Macrophages were polarized for 72 h and 1 μM 55Fe-labelled transferrin prepared as previously described 56 was added during the last 20 h of culture. At the end of iron loading, the macrophages were extensively washed with PBS and, after the addition of 100 μM HM-DFO, incubated for a further 4 h. At various time points, triplicate aliquots of the medium were centrifuged and the supernatant was saved for radioactivity counting. At the end of the incubation, the cells were thoroughly washed with PBS, pelletted, and homogenized with the buffer used for the immunoblot analysis. Radioactivity in the cell extracts and in the supernatants was counted. The percentage of iron release was calculated as [(cpm in supernatant)/(cpm in supernatant+cpm in cells)]×100. Trypan blue exclusion testing was performed to check the integrity of the cell membrane.

Statistical analysis

The data are expressed as means±SD and were analysed using Student's T test with p values of <0.05 being considered statistically significant. These statistical comparisons were made using Stata Statistical Software (Stata Corporation, College Station, TX, USA).

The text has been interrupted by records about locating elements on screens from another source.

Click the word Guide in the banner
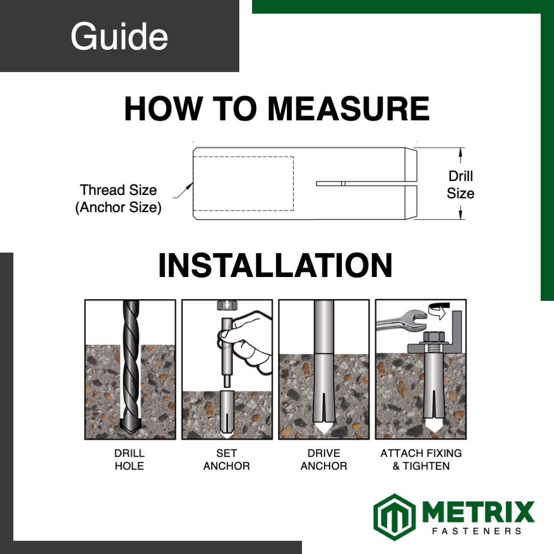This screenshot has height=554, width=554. coord(119,36)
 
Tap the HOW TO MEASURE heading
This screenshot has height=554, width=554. coord(277,109)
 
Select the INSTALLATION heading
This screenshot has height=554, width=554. coord(275,265)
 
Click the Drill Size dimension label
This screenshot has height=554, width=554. coord(460,184)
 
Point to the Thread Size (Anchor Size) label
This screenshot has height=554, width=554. coord(119,198)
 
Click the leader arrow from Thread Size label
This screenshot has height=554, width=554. coord(183,191)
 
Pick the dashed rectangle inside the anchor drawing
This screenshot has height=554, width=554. coord(243,183)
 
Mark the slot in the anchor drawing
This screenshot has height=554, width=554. coord(366,183)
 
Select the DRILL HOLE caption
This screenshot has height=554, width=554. coord(129,459)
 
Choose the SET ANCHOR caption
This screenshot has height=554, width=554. coord(227,459)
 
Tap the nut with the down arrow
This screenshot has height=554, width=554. coord(227,305)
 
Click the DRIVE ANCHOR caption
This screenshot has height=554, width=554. coord(324,459)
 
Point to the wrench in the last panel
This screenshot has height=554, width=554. coord(401,320)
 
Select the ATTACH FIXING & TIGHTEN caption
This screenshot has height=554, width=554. coord(421,459)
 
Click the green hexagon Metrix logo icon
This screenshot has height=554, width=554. coord(394,516)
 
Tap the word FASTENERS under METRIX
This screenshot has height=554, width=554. coord(477,531)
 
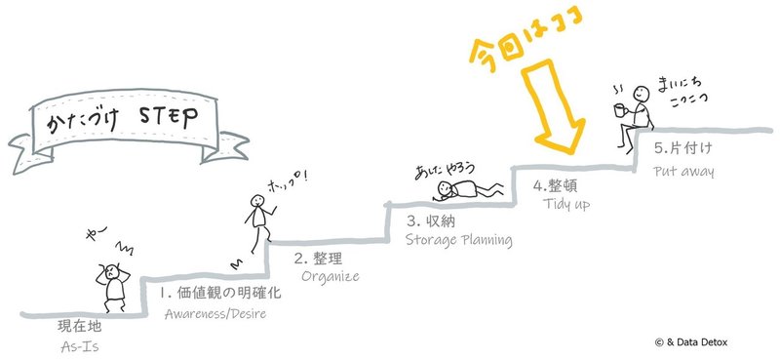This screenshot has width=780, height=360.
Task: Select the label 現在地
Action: pos(78,325)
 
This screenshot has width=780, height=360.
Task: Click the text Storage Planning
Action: pos(457,239)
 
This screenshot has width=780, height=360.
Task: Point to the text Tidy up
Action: pos(566,205)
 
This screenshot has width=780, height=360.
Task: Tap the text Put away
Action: pos(683,172)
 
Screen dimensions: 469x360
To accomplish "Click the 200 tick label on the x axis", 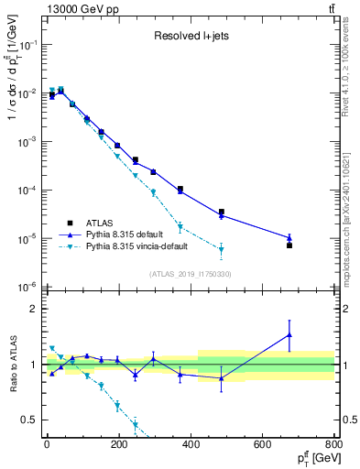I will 118,445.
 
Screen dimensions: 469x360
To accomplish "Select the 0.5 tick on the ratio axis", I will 32,420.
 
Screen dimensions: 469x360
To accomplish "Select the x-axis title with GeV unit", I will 312,458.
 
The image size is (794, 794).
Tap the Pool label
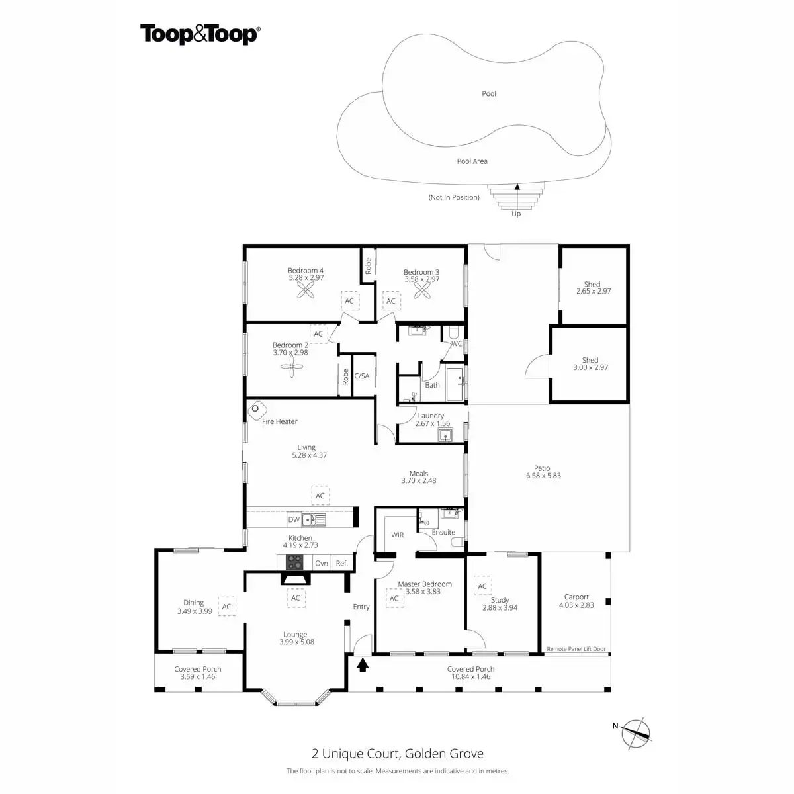(489, 94)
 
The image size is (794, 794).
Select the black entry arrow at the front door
(362, 664)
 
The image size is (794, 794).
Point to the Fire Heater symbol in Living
(256, 410)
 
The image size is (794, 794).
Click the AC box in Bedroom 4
(349, 301)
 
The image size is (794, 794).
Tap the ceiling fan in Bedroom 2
(290, 371)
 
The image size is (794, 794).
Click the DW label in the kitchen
(294, 520)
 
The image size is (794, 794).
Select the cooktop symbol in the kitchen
(294, 562)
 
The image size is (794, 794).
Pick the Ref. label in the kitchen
(342, 564)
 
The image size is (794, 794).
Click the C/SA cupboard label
(362, 376)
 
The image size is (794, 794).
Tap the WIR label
(397, 535)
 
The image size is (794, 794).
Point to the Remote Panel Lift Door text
(576, 650)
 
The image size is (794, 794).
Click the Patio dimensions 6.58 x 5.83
(543, 476)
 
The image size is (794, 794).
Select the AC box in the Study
(482, 586)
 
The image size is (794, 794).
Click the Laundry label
(431, 416)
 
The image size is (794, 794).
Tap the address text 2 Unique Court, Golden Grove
(397, 754)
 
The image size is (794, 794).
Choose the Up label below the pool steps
(516, 214)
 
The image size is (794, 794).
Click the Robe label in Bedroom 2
(345, 377)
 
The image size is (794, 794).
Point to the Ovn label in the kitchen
(322, 564)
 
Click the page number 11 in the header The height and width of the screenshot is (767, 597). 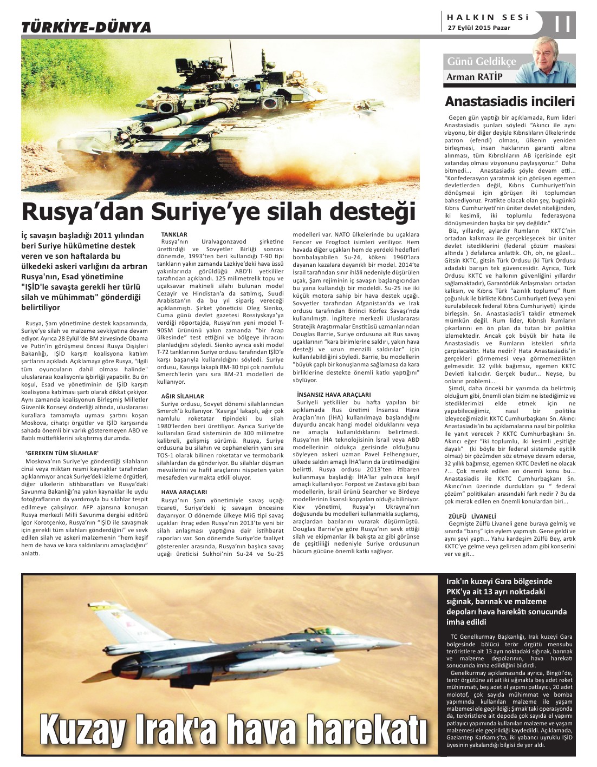click(x=563, y=23)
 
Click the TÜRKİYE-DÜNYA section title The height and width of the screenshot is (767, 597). click(x=86, y=27)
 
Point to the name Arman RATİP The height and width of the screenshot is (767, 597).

This study was supported by grants from Telethon Italy (GGP06213) and the Cariverona Foundation to D.G.; the Fondazione Cariplo (NOBEL project) to M.L., the Programma Straordinario di Ricerca Oncologica 2006-RNBIO project to M.L. and L.Z., and the MIUR (FIRB and PRIN projects) to M.L. and G.C.

Conflict of interest: The authors declare no financial or commercial conflict of interest.